Acqui Terme. Tra sindacati e Trenitalia si annuncia una vertenza sindacale che avrà come primo momento la proclamazione di due giorni di sciopero, a livello regionale. L’astensione dal lavoro è prevista per otto ore venerdì 20 febbraio e coinvolgerà tutto il personale degli uffici e degli impianti fissi di Trenitalia. Il secondo, in programma domenica 22 febbraio, dalle 9 alle 16,59, interesserà i viaggiatori in quanto a scioperare sarà il personale addetto alla circolazione dei treni. L’annuncio è stato dato dai rappresentanti della Filt-Cgil e Uilt-Uil di Alessandria riuniti nella sede di Acqui Terme per una conferenza stampa nel tardo pomeriggio di lunedì 2 febbraio. Anche le segreterie della Cisl, Sma e Ugl, come fatto notare dai rappresentanti Cisl di Alessandria, avevano indetto uno sciopero del «macchina e viaggiante» per mercoledì 18 febbraio. Lo stato di agitazione ha avuto origine dal licenziamento, da parte di Trenitalia, per quattro ferrovieri, due liguri e due piemontesi di cui un macchinista e un capotreno di Montechiaro. La motivazione era quella di avere collaborato con la troupe televisiva di «Report», la trasmissione televisiva di Rai 3 attraverso la quale il 7 ottobre dello scorso anno venne denunciata la carenza di sicurezza delle ferrovie.
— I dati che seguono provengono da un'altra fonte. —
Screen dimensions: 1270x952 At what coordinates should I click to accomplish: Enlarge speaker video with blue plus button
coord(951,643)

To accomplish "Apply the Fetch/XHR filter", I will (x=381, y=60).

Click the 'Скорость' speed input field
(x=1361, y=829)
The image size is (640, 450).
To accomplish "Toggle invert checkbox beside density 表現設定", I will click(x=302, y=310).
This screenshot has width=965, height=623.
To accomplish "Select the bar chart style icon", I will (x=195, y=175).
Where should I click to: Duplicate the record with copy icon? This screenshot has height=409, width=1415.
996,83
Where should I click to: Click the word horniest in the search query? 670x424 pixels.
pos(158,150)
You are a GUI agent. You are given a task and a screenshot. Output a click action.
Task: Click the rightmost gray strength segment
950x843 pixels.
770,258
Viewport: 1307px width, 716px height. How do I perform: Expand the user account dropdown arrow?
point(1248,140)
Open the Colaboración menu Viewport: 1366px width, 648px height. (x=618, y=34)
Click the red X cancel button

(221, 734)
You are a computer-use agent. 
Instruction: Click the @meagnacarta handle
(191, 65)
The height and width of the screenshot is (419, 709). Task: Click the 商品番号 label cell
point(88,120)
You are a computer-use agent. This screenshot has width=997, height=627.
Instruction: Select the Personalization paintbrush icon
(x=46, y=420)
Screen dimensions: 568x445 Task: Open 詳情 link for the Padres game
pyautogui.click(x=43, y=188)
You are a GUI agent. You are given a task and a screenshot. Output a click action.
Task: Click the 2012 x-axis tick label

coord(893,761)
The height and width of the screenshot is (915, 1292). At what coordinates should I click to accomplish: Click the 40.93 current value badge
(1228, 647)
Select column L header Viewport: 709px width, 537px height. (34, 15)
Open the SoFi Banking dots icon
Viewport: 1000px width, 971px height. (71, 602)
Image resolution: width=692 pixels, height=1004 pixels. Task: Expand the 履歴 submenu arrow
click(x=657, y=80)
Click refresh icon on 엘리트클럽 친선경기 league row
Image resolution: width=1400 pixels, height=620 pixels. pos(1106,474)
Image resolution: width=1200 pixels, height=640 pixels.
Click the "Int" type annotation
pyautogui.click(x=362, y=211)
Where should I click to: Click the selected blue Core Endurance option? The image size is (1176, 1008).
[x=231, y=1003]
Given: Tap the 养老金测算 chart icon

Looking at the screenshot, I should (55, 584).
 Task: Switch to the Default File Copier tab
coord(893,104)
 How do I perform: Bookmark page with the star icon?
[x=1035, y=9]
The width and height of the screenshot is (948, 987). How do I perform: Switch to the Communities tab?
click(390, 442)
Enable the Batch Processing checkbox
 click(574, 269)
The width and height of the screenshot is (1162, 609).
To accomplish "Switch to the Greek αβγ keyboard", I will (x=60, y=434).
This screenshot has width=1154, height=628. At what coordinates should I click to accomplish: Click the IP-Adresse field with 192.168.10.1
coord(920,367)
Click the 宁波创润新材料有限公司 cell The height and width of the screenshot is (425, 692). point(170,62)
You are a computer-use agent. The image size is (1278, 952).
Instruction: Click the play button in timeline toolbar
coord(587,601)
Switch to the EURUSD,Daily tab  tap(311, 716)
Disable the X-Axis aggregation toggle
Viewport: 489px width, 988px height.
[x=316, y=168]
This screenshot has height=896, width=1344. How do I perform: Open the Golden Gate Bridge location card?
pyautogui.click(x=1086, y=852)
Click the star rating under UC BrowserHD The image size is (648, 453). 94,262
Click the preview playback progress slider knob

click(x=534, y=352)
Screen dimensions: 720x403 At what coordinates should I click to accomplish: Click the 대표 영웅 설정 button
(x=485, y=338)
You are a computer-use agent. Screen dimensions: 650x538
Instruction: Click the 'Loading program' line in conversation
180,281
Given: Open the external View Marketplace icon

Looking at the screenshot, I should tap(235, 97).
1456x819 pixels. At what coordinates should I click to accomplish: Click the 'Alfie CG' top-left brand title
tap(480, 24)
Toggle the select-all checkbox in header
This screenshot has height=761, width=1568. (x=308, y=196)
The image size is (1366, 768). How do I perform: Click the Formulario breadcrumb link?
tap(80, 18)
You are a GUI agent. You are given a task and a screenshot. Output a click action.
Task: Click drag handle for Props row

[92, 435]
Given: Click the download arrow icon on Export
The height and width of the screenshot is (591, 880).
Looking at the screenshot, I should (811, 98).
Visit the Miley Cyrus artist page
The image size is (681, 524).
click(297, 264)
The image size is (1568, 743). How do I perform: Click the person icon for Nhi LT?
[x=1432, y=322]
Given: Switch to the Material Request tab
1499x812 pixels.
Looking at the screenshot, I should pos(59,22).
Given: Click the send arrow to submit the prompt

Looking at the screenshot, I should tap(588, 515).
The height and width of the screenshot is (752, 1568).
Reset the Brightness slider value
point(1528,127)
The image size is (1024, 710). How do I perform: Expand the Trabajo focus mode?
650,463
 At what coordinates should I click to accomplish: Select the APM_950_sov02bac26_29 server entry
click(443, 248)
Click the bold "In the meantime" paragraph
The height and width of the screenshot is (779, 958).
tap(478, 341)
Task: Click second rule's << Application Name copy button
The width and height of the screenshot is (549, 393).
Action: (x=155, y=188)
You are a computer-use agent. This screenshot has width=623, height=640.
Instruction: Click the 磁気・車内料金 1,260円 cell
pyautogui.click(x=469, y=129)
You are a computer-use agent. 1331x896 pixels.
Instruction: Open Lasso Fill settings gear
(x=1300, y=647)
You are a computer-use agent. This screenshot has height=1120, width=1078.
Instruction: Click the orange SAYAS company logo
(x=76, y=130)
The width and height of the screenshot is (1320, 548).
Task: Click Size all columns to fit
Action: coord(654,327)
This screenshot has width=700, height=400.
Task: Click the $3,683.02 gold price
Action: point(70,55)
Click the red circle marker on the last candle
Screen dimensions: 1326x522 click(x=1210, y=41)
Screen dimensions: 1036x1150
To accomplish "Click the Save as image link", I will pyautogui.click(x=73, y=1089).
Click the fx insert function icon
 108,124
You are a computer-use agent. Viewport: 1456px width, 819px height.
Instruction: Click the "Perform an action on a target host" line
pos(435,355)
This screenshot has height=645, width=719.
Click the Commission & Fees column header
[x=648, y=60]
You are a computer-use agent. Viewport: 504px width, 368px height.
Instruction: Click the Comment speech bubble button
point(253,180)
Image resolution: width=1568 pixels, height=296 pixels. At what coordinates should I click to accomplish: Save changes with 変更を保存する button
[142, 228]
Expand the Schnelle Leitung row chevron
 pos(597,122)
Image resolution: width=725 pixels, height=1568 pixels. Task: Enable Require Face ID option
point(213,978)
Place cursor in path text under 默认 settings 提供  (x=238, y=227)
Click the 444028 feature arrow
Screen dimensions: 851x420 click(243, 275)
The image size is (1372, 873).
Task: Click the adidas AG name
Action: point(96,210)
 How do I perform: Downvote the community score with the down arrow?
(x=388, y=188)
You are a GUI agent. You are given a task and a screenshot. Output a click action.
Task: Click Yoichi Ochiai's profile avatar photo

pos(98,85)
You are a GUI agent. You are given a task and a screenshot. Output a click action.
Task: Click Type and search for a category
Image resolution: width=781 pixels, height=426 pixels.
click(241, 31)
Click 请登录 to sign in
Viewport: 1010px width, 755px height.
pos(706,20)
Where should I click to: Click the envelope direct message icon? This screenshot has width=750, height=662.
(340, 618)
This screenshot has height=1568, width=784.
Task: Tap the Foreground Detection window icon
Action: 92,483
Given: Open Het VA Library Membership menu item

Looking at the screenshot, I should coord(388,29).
I quattro sono accusati di avere violato le norme di sicurezza durante le riprese. Sempre durante la conferenza tenuta nella sede Cigl di Acqui Terme, Mauro Poggio (Filt-Cgil) e Alessandro Porta (Uilt-Uil), hanno anche annunciato di avere avviato «procedure di raffreddamento», cioè di avere richiesto alla controparte di valutare la soluzione del caso.
Sul problema è intervenuto anche Gian Piero Nani, sindaco di Montechiaro d'Acqui (Comune di residenza di due dei licenziati) e presidente della Comunità montana Alta Valle Orba, Erro e Bormida di Spigno, per chiedere un incontro con l’assessore regionale ai trasporti, William Casoni. Se da una parte la lettera di licenziamento inviata dalla sede centrale di Trenitalia ai quattro ferrovieri invocava la «giusta causa», dall’altra la decisione sembra eccessivamente grave in quanto non risulta non essere mai stata presa in precedenza da FS. Ci sarebbe quindi la necessità di riconsiderare la natura dei provvedimenti presi, magari comminando sanzioni.
Per il macchinista ed il capotreno montechiaresi è intanto iniziata una gara di solidarietà per la raccolta di contributi, che potranno essere versati sul conto corrente postale n.50644467 intestato a Giacobbe - Bravadori. Sul problema, e per spiegare le operazioni di lotta in difesa dei ferrovieri licenziati, sono stati diffusi manifestini dai sindacati di categoria. (R.A.)